_Task instructions_
Reproduce the listing below word for word, leaving out the pictures.

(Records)
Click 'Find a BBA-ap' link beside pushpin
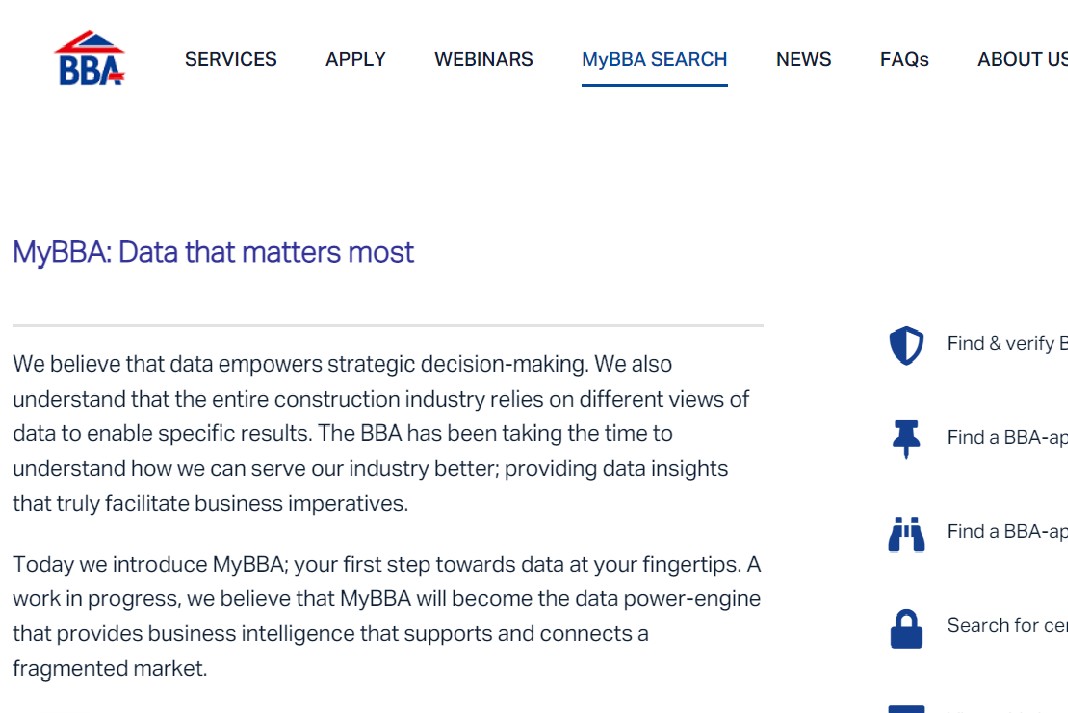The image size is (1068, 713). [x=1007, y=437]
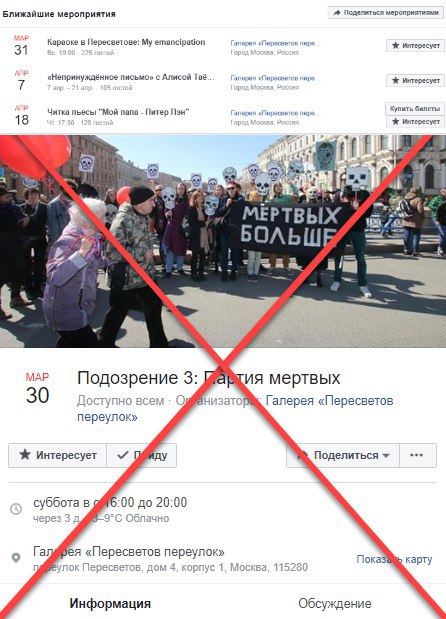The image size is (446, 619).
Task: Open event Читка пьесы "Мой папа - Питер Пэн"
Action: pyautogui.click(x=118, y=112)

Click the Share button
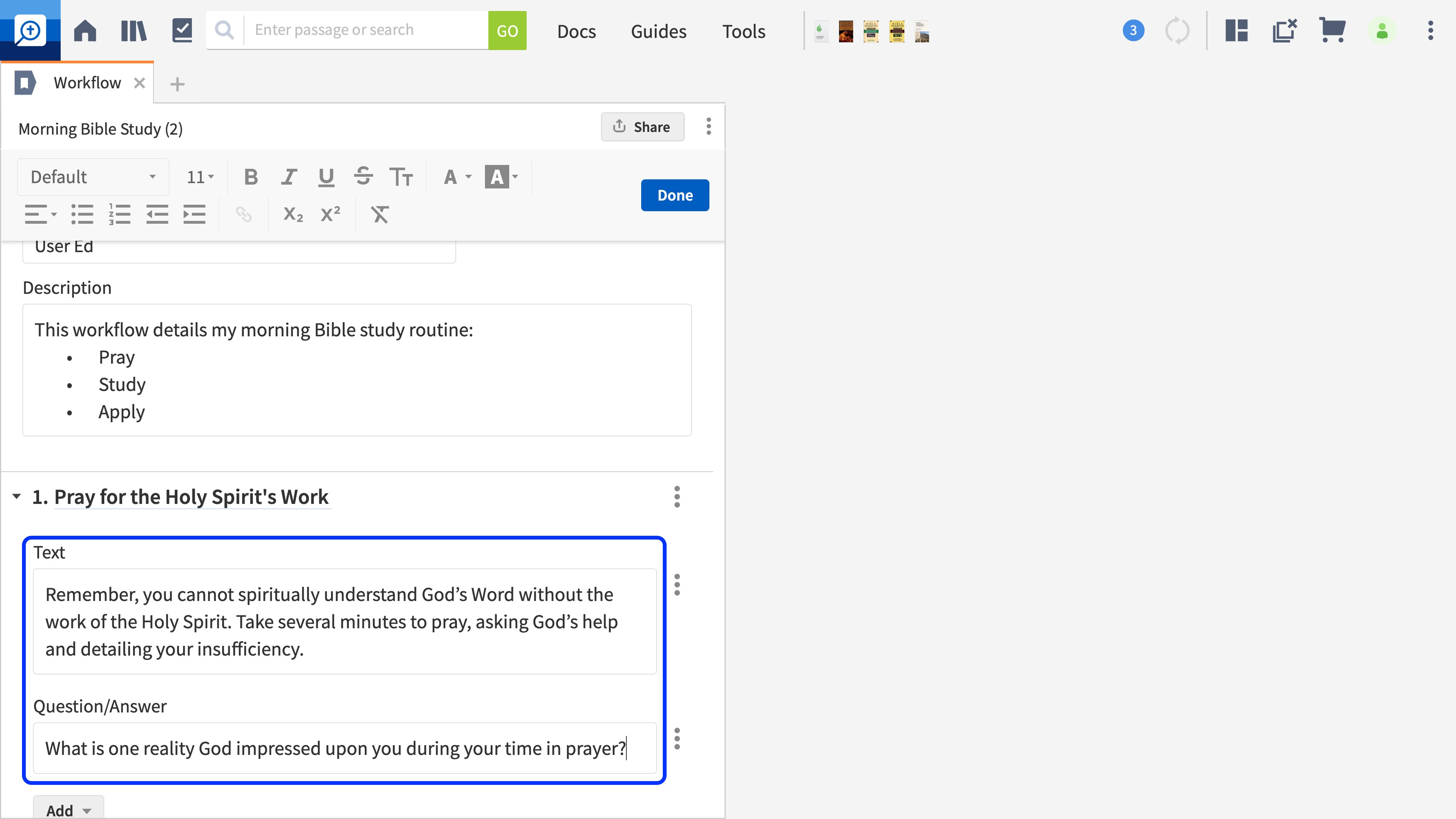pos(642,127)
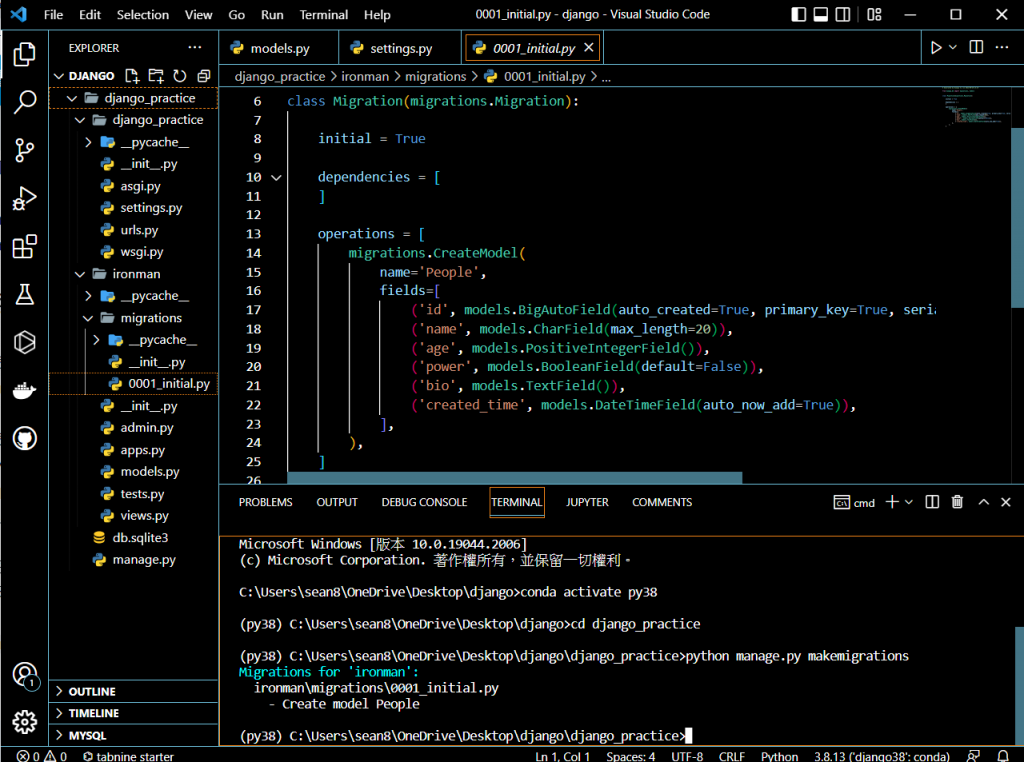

_Full response_
Click 'Find a BBA-ap' link beside pushpin
The image size is (1068, 713). [x=1007, y=437]
The image size is (446, 619).
Task: Open event Читка пьесы "Мой папа - Питер Пэн"
Action: pyautogui.click(x=118, y=112)

Click the Share button
pos(642,127)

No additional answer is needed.